>>>>>

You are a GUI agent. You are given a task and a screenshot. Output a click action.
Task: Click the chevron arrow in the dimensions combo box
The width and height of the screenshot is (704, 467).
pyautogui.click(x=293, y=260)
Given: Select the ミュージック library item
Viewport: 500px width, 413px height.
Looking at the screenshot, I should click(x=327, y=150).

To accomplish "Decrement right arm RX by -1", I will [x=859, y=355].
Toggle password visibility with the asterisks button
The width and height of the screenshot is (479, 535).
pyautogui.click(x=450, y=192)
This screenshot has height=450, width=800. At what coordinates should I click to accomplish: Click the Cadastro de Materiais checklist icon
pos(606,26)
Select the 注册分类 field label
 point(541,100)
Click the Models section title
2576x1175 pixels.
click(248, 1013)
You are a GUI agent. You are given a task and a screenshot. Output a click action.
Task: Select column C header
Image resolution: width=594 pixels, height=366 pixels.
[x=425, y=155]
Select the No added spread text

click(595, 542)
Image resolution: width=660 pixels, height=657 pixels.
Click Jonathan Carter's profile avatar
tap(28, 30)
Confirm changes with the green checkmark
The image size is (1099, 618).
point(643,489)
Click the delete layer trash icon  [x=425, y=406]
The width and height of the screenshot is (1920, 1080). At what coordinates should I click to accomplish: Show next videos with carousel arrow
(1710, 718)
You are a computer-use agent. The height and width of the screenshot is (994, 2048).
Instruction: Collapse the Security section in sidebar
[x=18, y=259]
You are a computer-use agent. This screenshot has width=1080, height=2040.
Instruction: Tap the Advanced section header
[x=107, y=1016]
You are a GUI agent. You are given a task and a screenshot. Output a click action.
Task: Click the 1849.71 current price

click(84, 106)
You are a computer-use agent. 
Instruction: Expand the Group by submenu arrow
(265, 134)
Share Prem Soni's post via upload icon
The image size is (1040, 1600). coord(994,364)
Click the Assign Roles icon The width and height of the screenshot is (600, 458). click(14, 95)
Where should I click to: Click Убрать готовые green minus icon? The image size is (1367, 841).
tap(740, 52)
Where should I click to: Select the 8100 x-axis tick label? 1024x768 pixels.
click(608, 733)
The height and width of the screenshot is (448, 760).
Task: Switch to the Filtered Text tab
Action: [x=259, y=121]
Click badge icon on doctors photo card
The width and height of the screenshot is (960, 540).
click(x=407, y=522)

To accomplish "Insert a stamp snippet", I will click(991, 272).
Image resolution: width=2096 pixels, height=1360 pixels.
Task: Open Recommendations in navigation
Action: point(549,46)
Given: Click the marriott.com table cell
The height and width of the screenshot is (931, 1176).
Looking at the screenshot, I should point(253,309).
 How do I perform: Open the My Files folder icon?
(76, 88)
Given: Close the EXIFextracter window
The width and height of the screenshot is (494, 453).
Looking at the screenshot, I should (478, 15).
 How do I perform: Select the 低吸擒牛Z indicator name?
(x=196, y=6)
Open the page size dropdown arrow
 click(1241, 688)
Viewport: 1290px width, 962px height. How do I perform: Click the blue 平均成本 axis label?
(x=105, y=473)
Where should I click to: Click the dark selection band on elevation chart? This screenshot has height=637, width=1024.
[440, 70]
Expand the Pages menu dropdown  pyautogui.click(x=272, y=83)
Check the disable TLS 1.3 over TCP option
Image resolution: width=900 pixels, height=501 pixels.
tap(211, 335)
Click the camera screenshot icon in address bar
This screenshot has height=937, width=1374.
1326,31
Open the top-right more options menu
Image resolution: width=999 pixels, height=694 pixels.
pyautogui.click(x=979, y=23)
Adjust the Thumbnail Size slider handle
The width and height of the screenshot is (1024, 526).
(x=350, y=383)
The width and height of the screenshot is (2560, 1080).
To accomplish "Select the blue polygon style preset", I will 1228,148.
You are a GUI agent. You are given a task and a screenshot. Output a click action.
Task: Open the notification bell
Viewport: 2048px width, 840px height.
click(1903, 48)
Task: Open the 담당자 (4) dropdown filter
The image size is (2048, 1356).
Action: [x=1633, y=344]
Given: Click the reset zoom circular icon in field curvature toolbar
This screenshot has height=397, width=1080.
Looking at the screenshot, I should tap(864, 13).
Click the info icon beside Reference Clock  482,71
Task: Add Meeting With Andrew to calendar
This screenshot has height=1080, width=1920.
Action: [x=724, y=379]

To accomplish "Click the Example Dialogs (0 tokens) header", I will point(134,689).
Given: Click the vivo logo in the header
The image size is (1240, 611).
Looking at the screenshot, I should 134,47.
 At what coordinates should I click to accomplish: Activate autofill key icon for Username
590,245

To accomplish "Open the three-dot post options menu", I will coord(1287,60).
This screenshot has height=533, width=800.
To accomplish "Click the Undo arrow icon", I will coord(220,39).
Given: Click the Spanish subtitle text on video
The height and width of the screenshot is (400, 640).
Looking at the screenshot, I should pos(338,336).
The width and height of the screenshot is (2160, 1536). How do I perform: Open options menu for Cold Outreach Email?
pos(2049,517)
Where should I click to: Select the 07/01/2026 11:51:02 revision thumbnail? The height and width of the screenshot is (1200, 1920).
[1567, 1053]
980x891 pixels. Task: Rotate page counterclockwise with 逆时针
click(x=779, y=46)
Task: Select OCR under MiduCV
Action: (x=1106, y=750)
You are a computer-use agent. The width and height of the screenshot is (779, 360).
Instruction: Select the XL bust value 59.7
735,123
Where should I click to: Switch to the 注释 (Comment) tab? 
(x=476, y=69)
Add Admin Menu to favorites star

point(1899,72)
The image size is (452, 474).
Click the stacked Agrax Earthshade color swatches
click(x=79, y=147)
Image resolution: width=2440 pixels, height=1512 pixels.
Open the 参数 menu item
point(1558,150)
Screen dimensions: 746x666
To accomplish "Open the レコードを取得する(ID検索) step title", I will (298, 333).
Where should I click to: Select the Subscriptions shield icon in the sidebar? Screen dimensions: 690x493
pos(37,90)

<<<<<

STATED GOAL.
Turn the rows above, everything from the line containing "Adjust the Thumbnail Size slider handle" down to the line containing "I will 1228,148.", into a numbered list, leaving out any blank lines.

OUTPUT FOR THIS TASK.
1. Adjust the Thumbnail Size slider handle
2. The width and height of the screenshot is (1024, 526).
3. (x=350, y=383)
4. The width and height of the screenshot is (2560, 1080).
5. To accomplish "Select the blue polygon style preset", I will 1228,148.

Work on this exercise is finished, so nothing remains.